I don’t know if I’m fully over it yet, the stiff fee the Indianapolis Museum of Art started charging in 2015 to visit any part of the museum and its grounds. I understand a fee to tour the museum — but the grounds? Really?
There is a fee-free way in, via the far west end of the campus, a small parking lot, and a long walk. But I haven’t done it. It’s a principle, darn it, and I’ve stood staunch. This walk should be as free and easy as it ever was!
But I’m almost over it. My idealism stretches only so far. If I weren’t about to move away, I’m sure that shortly I’d become willing to buy an annual membership and get back to photographing the lovely campus, on which I have not set foot in more than two and a half years.

The Indianapolis Museum of Art traces its roots to 1883, when the Art Association of Indianapolis held its first exhibit. The Art Association established its first permanent home in 1902 at 16th and Pennsylvania Streets, where Indianapolis’s Old Northside neighborhood ends and the Herron-Morton neighborhood begins. Herron-Morton gets its name in part for John Herron, who left most of his fortune to the Art Association on the condition that the funds establish a museum and art school in his name.

Entries shown:
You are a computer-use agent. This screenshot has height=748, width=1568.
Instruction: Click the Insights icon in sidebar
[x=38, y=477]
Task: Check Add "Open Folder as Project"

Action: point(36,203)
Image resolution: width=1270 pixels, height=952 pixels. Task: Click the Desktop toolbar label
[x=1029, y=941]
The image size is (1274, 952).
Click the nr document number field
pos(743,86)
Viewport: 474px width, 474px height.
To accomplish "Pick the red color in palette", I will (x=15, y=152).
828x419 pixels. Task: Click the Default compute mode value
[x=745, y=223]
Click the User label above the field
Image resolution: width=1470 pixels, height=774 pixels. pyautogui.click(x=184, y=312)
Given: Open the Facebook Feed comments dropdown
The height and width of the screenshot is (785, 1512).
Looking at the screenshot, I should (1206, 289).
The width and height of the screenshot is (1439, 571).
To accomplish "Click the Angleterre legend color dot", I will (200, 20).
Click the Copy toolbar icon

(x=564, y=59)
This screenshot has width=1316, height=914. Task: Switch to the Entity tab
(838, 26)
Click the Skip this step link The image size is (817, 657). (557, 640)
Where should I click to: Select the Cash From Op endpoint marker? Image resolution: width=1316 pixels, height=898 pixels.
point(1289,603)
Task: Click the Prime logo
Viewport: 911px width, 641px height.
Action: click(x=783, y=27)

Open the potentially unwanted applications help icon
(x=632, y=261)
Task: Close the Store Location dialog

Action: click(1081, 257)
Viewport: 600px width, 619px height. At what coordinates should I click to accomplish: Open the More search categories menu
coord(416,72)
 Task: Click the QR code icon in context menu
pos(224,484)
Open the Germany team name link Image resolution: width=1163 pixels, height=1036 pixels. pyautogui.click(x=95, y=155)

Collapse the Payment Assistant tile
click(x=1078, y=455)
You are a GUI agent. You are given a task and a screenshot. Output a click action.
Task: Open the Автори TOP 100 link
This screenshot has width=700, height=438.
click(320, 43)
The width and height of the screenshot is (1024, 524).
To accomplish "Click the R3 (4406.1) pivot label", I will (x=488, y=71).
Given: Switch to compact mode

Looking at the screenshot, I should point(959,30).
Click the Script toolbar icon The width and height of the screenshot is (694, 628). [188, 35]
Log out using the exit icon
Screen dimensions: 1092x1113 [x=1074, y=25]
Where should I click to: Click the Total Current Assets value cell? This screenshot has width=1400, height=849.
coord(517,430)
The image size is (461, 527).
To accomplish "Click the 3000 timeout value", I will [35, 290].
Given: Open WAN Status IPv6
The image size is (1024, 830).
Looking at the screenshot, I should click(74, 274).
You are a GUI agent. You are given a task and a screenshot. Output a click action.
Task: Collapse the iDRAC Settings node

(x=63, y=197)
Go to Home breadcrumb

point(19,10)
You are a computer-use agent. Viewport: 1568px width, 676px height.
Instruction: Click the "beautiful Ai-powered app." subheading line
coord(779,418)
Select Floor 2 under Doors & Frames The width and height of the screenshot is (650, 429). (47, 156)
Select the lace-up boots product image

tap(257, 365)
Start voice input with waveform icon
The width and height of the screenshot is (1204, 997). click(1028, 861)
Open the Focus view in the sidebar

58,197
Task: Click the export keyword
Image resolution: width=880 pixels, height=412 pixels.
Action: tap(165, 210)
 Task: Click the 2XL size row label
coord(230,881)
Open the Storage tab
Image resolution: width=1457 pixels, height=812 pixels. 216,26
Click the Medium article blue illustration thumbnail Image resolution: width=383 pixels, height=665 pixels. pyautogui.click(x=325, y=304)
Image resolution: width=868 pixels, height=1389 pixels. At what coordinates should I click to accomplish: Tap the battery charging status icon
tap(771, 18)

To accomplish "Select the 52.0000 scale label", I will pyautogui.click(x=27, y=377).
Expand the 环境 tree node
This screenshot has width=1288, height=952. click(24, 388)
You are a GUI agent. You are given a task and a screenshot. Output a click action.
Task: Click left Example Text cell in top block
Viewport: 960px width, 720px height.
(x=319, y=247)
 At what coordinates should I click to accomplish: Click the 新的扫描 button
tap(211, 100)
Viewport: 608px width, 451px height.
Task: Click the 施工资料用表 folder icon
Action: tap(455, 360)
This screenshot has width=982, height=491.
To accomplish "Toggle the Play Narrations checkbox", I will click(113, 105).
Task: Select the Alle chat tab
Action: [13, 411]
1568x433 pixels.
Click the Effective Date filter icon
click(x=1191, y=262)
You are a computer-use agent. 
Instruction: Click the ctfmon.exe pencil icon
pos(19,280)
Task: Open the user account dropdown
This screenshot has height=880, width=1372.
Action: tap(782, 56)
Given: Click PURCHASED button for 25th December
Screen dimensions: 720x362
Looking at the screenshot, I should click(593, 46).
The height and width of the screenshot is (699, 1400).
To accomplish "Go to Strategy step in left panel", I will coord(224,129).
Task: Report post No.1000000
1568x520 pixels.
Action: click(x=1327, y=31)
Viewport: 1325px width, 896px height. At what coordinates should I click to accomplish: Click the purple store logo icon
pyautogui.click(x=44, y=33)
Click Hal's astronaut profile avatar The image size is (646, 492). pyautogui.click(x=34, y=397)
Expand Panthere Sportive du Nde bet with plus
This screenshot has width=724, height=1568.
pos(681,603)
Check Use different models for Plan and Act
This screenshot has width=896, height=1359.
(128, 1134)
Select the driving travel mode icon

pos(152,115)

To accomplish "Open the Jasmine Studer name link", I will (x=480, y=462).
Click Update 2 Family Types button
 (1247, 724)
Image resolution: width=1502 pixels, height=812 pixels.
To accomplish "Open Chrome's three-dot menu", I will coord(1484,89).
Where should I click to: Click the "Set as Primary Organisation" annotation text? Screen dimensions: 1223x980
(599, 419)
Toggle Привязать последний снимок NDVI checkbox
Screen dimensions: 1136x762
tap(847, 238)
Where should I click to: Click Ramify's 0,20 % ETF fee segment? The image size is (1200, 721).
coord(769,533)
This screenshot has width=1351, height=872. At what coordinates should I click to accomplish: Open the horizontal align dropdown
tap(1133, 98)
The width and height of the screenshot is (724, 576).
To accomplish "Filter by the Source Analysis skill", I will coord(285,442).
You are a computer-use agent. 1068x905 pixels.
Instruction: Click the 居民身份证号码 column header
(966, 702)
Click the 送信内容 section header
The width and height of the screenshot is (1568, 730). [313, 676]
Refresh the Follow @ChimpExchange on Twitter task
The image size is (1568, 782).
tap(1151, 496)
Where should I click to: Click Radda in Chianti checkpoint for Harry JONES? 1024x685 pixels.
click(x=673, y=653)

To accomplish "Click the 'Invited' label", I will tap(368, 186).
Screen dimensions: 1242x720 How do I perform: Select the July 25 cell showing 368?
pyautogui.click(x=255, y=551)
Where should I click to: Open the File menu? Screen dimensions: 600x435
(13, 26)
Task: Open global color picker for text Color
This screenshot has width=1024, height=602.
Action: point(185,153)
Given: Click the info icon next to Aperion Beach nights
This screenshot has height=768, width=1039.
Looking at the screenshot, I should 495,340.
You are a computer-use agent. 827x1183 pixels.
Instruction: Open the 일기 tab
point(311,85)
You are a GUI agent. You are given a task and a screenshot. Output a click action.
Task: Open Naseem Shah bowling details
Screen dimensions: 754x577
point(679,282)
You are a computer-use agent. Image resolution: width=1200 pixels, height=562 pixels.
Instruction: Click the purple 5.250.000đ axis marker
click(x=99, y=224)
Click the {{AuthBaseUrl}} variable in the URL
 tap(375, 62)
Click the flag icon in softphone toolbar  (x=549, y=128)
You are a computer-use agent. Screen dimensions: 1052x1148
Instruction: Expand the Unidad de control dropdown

Questions to answer:
[1] From the piece about the Indianapolis Museum of Art, reproduce the part that opens with the words containing "I don’t know" and closes with "the grounds? Really?".
[2] Carry on the piece about the Indianapolis Museum of Art from the point where it stops.

Results for the exercise:
[1]
I don’t know if I’m fully over it yet, the stiff fee the Indianapolis Museum of Art started charging in 2015 to visit any part of the museum and its grounds. I understand a fee to tour the museum — but the grounds? Really?

[2]
By 1964, the Art Association’s museum was out of space. In 1966, the John Herron School of Art lost its accreditation. It was time for change. The Herron School was transferred to Indiana University, which reaccredited it and operates it today. And the Lilly family of the Eli Lilly pharmaceutical company donated the family estate, Oldfields, on Michigan Road at 38th Street. The Art Association changed its name to the Indianapolis Museum of Art, and in time its new facilities were built on the sprawling Oldfields grounds.
Sprawling — and stunning. The White River runs behind it; the Indiana Central Canal runs through it. (The Canal is a feature of many of my favorite subjects!) The classical buildings of the Oldfields estate contrast with the modern buildings the Museum built to house its collections. And it’s all tied together by a system of beautifully landscaped paths and trails.



Everywhere you walk, there is something interesting to see.



I don’t know why it took me so long to visit the IMA for photography. Except for a few photos I made when I surveyed the Michigan Road in 2008, my first visits for photography were in 2013. And my last were in 2014, for that year the IMA announced it would henceforth cost $18 to set foot on the grounds. I wrote a scathing blog post criticizing this decision then; read it here. But for those two years, I visited all the time and made dozens of lovely photographs. So many outstanding subjects lurk everywhere!





You can spend hours just photographing the flowers and other plant life.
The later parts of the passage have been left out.